### [Goal of the exercise]
If a line in the data contains "computer", copy it out.

### [Entries supplied]
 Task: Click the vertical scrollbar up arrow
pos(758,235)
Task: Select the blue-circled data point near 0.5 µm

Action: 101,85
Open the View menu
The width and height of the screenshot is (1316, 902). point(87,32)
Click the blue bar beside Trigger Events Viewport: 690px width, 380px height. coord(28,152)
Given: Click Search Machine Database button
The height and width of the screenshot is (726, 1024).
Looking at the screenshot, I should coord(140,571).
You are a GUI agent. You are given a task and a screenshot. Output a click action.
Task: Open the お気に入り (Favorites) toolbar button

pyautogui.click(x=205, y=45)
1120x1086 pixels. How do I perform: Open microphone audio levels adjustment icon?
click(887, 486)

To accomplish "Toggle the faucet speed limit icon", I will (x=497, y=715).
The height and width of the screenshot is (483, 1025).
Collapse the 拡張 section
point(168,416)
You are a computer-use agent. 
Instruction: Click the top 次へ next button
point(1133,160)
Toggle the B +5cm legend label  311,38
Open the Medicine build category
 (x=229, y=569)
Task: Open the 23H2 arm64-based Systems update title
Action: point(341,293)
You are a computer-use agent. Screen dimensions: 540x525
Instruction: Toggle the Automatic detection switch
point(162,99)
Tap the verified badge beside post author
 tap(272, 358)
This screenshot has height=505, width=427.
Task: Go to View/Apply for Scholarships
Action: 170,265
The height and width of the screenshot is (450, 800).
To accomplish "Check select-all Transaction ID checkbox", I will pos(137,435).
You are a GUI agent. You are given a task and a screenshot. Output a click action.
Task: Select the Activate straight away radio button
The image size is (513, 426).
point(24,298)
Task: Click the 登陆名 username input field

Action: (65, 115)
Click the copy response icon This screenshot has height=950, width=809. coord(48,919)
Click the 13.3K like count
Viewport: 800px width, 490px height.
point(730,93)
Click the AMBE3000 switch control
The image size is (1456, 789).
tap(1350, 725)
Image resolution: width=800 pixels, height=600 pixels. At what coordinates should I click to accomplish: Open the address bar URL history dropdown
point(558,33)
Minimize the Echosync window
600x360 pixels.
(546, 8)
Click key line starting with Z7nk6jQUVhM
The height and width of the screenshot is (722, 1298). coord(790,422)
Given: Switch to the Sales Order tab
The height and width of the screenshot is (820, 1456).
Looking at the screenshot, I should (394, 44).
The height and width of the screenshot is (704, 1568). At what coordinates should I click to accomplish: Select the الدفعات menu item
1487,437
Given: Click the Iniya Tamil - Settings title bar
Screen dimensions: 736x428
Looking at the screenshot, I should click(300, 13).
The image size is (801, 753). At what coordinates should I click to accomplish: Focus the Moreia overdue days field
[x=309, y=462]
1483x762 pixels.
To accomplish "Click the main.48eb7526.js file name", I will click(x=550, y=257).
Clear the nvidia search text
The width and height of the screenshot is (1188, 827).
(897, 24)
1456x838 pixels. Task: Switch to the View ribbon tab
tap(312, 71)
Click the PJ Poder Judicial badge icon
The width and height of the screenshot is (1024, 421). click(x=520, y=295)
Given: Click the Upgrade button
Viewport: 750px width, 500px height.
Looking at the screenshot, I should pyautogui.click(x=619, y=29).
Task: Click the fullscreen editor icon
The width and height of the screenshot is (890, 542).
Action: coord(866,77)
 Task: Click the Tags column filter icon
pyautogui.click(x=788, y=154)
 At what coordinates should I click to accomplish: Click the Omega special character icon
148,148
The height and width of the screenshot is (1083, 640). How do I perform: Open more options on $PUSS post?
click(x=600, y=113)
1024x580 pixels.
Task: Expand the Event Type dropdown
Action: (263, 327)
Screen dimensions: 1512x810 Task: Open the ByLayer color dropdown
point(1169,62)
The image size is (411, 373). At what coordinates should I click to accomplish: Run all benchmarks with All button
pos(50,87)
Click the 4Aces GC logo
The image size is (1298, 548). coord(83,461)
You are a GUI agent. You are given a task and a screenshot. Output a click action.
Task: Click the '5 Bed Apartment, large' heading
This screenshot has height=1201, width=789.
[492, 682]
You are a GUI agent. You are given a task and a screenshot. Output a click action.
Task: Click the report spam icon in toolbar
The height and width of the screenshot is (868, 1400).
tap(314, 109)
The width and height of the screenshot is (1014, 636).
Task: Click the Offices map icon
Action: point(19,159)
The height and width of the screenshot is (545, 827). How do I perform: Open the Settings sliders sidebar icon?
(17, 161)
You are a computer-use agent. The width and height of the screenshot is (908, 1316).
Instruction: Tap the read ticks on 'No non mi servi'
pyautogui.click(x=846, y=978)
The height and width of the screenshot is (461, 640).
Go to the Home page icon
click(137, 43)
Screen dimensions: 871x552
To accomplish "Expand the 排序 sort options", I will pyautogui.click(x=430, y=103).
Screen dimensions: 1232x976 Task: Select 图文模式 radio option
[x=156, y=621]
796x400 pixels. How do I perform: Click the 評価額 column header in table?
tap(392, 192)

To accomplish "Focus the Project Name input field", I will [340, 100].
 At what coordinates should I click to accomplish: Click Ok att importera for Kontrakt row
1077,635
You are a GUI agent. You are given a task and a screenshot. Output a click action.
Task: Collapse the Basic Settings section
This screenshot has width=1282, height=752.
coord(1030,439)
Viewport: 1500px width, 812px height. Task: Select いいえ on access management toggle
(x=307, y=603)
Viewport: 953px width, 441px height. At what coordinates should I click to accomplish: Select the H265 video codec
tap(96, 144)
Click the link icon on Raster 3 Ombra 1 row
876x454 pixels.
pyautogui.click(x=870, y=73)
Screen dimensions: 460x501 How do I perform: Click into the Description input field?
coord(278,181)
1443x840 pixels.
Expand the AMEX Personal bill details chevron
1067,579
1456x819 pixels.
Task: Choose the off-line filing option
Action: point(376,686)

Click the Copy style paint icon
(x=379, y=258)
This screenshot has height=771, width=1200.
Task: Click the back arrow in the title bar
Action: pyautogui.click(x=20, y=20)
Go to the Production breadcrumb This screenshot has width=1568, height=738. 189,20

### [Response area]
You are a computer-use agent. 
You are a computer-use agent. Screen dimensions: 540x525
You are a computer-use agent. The width and height of the screenshot is (908, 1316).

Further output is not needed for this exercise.